Document excerpt »
Rocket League Review: Organized Chaos
Ryan Bloom / Mar 16th, 2016 No Comments
For several years after Mario Kart 64 released, my friends and I would gather around the TV for multiplayer balloon battles. We frequented other games like Goldeneye and South Park, but we always went back to Mario Kart 64. It wasn’t the typical split-screen experience. It was fast, chaotic and simple. Even down to the last balloon, I felt like I had a chance to win.
Related: How to Get Halo’s Warthog in Rocket League for Xbox One
Rocket League captures the spirit of Mario Kart, evolving the multiplayer element into an eSport spectacle. The result is a beautifully simple game full of tension.
What is Rocket League?
If you wanted to break down Rocket League to its simplest form, it is essentially a soccer game where cars act as the athletes. Two teams of one to four players control Micro Machines-looking RC vehicles as they attempt to hit a ball into a goal.
But Rocket League is so much more than that. It is so simple, yet so complex; it is organized chaos; it can be excruciatingly frustrating, but it is extremely fun.

Dataset content »
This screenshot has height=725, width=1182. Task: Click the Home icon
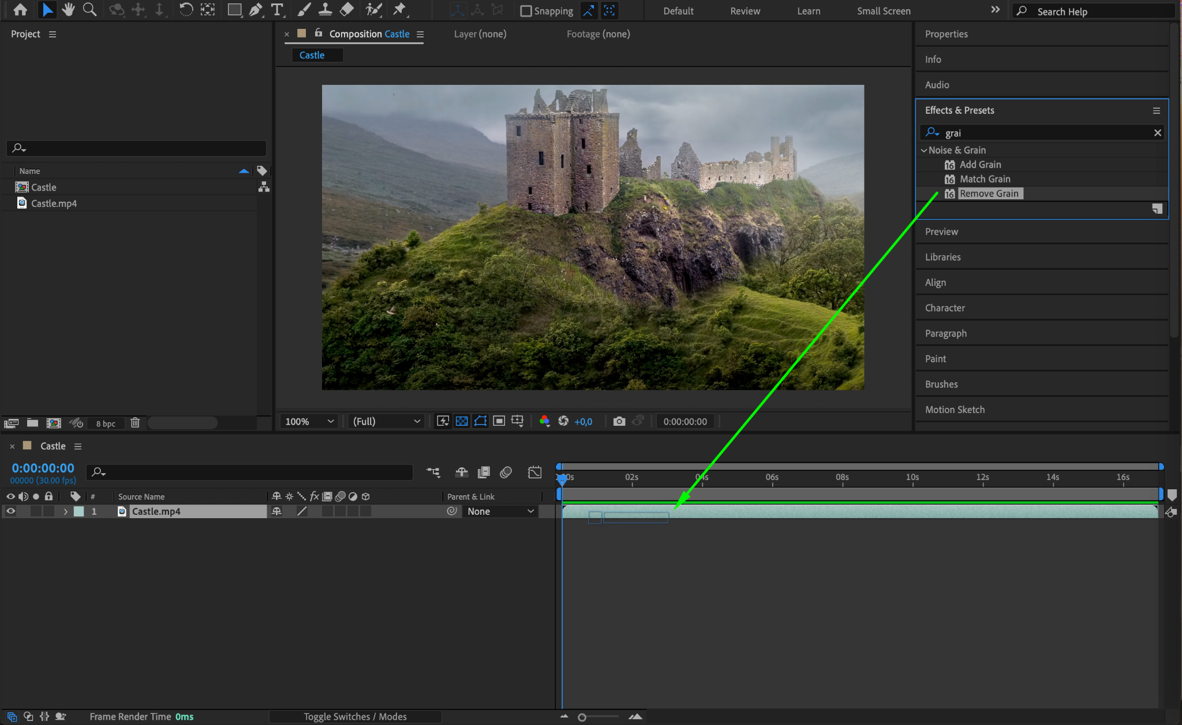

Jobs »
**1)** In the Rocket League review, from "Rocket League Review: Organized" to "is Rocket League?", replace "Mario Kart 64" with "Super Smash Bros.".
**2)** Extend the Rocket League review past its final sentence.
The material has nothing to do with the Rocket League review.

Answers in order »
**1)**
Rocket League Review: Organized Chaos
Ryan Bloom / Mar 16th, 2016 No Comments
For several years after Super Smash Bros. released, my friends and I would gather around the TV for multiplayer balloon battles. We frequented other games like Goldeneye and South Park, but we always went back to Super Smash Bros.. It wasn’t the typical split-screen experience. It was fast, chaotic and simple. Even down to the last balloon, I felt like I had a chance to win.
Related: How to Get Halo’s Warthog in Rocket League for Xbox One
Rocket League captures the spirit of Mario Kart, evolving the multiplayer element into an eSport spectacle. The result is a beautifully simple game full of tension.
What is Rocket League?

**2)**
Most of what makes Rocket League great is the ball physics. The oversized ball is almost impossible to control as it bounces throughout the caged arena. Instead, players merely try to direct it toward the goal. This can be especially entertaining when several cars lunge at the ball as it descends from above and completely miss. Like the real sport, patience and timing are rewarded in Rocket League.
Of course, there’s more dynamics at play. Stadiums are filled with respawning boosts that allow players to speed up their vehicle at will, a gameplay device similar to the item boxes found on Mario Kart courses. Boosting gives players a decided advantage, and not just in terms of speed.
In addition to the soccer-style gameplay, there is an element of demolition derby to Rocket League. Knocking away opponents or destroying them completely by driving through them at high speeds can be integral to the success of a team. All of this culminates in a cathartic final moment when the ball breaks past the goal line and explodes, sending nearby cars flying in different directions as the goal-indicating sound blares throughout the arena.
There are vehicle customization items that unlock as you play the game and a few different game modes to try out — Snow Day is the game’s take on hockey and a basketball-inspired mode could be coming soon — but there isn’t much to Rocket League besides short matches of vehicular sport. However, this is never a problem.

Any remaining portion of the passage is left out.